Thursday, April 3, 2008

"Signature of the body and declaration in a method implementation do not match"

Whilst teaching somebody about unit testing and particular mocking, I came across an error with some code that said, "Signature of the body and declaration in a method implementation do not match".

This seemed like quite a bizarre error message, and worried me, since there wasn't anything immediately obvious as being a problem.

After looking into the problem for a while, there was no help on the net for it, and a whole lot of 'binary search commenting', I tracked the problem down to being a class that had a generic method.

The lights came on! The problem it seems is that whilst in the code it wasn't changing, it was entirely possible for subsequent calls to the generic method to pass different types to that method, thus affecting the method signature.

There's a simple solution, it is to make the whole class have the generic type on it instead, so for the lifetime of the class instance, it can only ever serve up objects on one type only.

Here's a small snippet of code:

What we had first:

public class GenericFactory
{
public objectType Create<objectType>(fullTypeName)
{
.
.
}
}

changes to:

public class GenericFactory<objectType>
{
public objectType Create(fullTypeName)
{
.
.
}
}

Nice and easy, since it is a bizarre error, I hope it helps some people out there.

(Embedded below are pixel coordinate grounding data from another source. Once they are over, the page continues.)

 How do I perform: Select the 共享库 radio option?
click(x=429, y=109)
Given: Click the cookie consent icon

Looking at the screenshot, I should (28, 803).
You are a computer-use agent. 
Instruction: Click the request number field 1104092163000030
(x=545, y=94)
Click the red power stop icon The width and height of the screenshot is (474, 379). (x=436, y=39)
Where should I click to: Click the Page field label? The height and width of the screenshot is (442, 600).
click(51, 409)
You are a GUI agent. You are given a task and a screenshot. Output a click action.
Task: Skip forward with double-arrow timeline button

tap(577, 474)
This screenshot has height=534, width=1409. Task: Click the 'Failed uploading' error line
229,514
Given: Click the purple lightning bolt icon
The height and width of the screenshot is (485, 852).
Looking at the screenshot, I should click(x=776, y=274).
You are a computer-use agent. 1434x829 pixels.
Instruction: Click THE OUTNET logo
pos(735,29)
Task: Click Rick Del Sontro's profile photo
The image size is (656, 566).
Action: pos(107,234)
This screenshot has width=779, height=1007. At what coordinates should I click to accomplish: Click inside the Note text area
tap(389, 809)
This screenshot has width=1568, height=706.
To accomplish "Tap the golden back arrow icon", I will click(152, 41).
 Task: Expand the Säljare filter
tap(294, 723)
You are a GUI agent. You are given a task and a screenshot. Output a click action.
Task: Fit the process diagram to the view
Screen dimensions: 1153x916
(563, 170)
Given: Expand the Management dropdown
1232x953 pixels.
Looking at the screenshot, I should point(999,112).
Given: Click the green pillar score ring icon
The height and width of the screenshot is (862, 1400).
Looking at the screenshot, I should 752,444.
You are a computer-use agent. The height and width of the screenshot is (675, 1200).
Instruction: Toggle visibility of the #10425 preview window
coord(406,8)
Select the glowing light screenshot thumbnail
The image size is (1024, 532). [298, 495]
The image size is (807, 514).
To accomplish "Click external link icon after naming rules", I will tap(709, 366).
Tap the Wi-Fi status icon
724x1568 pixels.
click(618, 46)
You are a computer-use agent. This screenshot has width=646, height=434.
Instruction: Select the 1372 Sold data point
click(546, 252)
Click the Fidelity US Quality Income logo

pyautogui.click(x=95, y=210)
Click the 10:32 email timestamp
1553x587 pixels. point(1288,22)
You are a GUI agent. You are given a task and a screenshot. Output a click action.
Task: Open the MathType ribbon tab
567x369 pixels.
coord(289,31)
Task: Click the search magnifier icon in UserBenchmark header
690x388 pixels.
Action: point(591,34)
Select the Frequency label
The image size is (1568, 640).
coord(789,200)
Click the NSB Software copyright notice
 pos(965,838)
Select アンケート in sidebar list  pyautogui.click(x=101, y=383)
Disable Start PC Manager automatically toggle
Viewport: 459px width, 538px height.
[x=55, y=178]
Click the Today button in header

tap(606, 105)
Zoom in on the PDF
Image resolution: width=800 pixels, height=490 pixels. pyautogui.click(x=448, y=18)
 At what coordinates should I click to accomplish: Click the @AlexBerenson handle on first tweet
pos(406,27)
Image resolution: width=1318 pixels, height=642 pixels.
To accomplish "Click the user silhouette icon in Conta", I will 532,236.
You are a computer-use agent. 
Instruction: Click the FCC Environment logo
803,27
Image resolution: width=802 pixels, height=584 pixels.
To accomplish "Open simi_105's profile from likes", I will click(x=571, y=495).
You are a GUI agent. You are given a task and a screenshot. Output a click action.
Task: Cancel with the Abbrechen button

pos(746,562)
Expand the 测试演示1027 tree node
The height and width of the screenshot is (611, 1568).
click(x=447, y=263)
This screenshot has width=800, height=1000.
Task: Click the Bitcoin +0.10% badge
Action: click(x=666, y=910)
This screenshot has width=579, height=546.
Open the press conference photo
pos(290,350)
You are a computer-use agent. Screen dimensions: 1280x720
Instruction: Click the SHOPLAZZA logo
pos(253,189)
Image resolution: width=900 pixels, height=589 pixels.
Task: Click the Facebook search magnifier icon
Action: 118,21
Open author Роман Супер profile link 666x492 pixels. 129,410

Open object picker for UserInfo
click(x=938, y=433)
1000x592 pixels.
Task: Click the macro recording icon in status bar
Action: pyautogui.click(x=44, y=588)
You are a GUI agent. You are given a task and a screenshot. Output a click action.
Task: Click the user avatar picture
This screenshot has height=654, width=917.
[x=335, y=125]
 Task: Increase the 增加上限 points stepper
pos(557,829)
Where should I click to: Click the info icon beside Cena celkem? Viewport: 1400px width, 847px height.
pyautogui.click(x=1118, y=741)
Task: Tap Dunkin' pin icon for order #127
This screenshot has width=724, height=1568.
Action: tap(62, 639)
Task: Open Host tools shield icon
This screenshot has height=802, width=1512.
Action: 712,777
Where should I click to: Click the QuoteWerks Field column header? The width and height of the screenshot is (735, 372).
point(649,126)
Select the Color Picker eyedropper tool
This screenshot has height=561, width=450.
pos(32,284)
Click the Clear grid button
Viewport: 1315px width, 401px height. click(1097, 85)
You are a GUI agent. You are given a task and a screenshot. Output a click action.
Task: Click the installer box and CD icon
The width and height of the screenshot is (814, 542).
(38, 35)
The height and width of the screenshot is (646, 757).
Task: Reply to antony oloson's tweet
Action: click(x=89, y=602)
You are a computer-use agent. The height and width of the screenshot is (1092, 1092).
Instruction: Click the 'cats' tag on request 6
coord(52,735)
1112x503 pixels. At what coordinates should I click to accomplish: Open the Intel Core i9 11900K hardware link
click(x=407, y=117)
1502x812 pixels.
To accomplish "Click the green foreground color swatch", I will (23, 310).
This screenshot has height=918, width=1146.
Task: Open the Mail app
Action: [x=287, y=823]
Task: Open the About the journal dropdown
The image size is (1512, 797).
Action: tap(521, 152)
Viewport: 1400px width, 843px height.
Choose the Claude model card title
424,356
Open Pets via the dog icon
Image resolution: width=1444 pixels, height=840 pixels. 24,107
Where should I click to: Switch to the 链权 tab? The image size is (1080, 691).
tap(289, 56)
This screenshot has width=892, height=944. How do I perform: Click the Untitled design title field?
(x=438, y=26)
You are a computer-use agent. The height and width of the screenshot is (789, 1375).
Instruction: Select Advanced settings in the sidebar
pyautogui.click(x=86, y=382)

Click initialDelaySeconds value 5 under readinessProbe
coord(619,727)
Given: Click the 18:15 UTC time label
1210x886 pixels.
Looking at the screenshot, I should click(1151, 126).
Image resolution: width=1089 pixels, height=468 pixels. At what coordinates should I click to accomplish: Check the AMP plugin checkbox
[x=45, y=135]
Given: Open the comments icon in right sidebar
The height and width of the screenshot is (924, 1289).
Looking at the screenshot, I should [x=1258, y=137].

Beware of generics, unless you really understand what you're doing with them!

Martin Platt.

4 comments:

sliderhouserules said...

Uhh... am I daft, or are your before/after code snippets exactly the same?

Mike said...

You're not daft, the angle brackets were interpreted as html elements and didn't show. What you should see is:

What we had first:

public class GenericFactory
{
  public objectType Create<objectType>(fullTypeName)
  {
    .
    .
  }
}

changes to:

public class GenericFactory<objectType>
{
  public objectType Create(fullTypeName)
  {
    .
    .
  }
}

Martin Platt said...

Thanks for the heads up there guys. Fixed now...

Phillip Givens said...

"The problem it seems is that whilst in the code it wasn't changing, it was entirely possible for subsequent calls to the generic method to pass different types to that method, thus affecting the method signature."Could you elaborate? From this description, it doesn't look like you found the problem, just a work around. With generic methods, shouldn't you be able to call the same method with a plethora of different types?

It is not like it locks the method down once it is used. It just creates a concrete version of it.